Related content: Read our guide to ddos examples.
A TCP SYN flood attack exploits the three-way handshake of the TCP protocol:
- SYN packet sent by the attacker: The attacker sends a SYN packet, which is the initial request to establish a TCP connection, to the target server. The attacker typically uses spoofed IP addresses to make tracing difficult.
- SYN-ACK response from the server: The server responds with a SYN-ACK (synchronize-acknowledge) packet, indicating that it is ready to complete the connection. The server also allocates resources to maintain the state of this connection.
- Connection left incomplete: Instead of sending the final ACK (acknowledge) to complete the handshake, the attacker either does nothing or sends more SYN packets. This leaves the server waiting for a response, tying up its resources.
By repeating this process with many SYN packets, the attacker forces the server to allocate resources for each pending connection, eventually exhausting its ability to handle legitimate requests. This can disrupt normal operations, especially for systems that do not have mechanisms to detect or mitigate such attacks.
Direct
In a direct SYN flood attack, the attacker uses their own IP address or a small number of actual IP addresses to send a high volume of SYN packets to the target system. The attacker doesn’t disguise their identity, making it easier to identify the source. However, the sheer volume of requests overwhelms the server's ability to process them.
Direct attacks often rely on the attacker's ability to generate a large amount of traffic, such as by using high-bandwidth servers or multiple machines. These attacks may be less sophisticated than spoofed or distributed attacks but can still disrupt operations, especially if the target lacks adequate protections like rate limiting or SYN cookies.
Spoofed
In a spoofed SYN flood attack, the attacker manipulates the source IP address in the SYN packets to make them appear as though they are coming from multiple different or random IP addresses. This technique prevents the target server from identifying the actual source of the attack and adds complexity to mitigation efforts.

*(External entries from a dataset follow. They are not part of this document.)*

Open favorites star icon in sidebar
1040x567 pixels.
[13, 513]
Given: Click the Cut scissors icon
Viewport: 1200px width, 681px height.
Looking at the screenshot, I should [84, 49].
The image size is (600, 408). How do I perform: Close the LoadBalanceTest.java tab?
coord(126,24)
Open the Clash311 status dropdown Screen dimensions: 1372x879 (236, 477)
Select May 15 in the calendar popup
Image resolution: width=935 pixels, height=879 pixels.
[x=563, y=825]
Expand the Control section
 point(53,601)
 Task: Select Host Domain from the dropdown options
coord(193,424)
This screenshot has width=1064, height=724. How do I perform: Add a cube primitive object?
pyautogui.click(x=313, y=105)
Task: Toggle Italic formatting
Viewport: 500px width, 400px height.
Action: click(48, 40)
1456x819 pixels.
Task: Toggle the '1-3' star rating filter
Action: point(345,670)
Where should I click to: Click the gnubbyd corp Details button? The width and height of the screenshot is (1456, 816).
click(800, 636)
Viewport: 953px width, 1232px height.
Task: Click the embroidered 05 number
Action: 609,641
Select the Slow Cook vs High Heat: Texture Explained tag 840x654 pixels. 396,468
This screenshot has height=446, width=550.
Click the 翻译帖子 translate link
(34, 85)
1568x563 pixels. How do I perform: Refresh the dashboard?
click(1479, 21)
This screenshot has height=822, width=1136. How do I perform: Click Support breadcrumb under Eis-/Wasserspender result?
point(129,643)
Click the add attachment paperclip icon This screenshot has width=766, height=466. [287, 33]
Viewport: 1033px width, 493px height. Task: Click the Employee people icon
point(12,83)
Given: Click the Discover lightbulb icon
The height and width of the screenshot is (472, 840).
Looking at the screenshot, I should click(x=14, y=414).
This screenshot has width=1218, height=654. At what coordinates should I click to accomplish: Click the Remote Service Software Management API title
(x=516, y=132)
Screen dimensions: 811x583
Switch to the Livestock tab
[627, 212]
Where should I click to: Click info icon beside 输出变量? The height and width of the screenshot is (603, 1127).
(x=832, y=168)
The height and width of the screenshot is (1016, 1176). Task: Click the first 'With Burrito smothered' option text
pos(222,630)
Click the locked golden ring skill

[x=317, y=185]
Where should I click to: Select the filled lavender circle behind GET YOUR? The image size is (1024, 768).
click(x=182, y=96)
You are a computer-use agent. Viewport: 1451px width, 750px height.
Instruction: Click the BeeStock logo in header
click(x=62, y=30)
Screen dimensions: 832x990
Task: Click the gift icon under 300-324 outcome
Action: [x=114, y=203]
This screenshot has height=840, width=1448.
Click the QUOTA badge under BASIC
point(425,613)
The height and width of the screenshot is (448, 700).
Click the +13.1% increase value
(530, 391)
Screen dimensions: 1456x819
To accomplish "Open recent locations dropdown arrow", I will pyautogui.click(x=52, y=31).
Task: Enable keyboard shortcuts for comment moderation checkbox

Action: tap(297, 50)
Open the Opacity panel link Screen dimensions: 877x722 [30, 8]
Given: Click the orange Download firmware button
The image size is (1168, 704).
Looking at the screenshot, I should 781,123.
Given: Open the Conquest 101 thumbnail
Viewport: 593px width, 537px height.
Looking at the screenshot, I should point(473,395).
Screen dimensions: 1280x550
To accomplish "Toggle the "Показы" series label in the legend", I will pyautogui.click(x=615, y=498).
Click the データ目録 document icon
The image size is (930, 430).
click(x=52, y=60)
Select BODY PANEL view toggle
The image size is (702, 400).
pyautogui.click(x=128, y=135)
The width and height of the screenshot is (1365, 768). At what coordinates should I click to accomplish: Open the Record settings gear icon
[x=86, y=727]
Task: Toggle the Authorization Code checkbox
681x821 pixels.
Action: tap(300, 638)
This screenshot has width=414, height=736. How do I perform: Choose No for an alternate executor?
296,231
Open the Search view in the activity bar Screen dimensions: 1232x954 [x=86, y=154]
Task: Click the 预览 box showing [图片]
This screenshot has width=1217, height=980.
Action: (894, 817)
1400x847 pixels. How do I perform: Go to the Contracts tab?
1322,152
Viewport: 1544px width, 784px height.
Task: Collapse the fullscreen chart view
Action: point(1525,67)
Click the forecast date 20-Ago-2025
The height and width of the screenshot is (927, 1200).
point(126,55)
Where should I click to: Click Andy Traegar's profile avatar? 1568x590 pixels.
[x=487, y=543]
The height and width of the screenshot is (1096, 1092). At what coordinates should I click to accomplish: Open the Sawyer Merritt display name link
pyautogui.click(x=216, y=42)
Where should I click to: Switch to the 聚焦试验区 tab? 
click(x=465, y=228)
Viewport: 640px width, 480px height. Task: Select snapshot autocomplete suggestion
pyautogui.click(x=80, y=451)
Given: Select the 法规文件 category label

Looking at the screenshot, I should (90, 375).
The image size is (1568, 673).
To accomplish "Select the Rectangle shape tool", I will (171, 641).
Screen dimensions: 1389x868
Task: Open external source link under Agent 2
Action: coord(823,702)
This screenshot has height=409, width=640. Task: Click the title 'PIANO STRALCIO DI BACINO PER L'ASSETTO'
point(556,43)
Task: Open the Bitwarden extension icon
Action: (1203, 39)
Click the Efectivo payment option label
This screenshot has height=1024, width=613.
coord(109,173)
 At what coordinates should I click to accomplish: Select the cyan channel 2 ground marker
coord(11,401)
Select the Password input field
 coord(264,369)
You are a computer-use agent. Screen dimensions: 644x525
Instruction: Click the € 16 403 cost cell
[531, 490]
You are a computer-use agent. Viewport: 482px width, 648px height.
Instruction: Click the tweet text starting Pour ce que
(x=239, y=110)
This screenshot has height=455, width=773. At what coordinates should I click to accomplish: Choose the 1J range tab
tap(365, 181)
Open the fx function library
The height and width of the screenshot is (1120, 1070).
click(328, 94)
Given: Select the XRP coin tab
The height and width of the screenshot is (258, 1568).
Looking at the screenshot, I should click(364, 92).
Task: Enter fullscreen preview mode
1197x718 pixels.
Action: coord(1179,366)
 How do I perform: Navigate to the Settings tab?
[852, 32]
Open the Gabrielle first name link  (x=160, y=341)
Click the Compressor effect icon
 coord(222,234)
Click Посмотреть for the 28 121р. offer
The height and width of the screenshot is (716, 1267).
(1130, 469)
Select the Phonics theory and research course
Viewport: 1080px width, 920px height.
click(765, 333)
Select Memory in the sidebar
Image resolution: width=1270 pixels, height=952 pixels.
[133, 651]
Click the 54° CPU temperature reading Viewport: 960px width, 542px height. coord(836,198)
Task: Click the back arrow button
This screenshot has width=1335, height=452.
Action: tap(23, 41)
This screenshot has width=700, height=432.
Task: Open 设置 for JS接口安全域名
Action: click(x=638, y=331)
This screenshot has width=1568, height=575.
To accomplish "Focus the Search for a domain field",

The server responds to these SYN packets with SYN-ACKs, sending them to the spoofed addresses. Because these addresses are not legitimate or are not expecting such responses, the connection remains incomplete, leaving the server waiting indefinitely for the final ACK.
Spoofed attacks are particularly effective because they amplify resource exhaustion. The target system not only wastes CPU and memory tracking half-open connections but also consumes bandwidth sending SYN-ACK responses to non-existent or unreachable IPs. This makes it challenging to differentiate between legitimate users and malicious traffic, increasing the risk of collateral damage when filtering connections.
Distributed
A distributed SYN flood attack, typically a part of a distributed denial-of-service (DDoS) campaign, involves multiple devices sending SYN packets to the target simultaneously. These devices are often part of a botnet, which is a network of compromised machines controlled by the attacker. Each device in the botnet sends a relatively small number of SYN packets, but the collective traffic volume is overwhelming.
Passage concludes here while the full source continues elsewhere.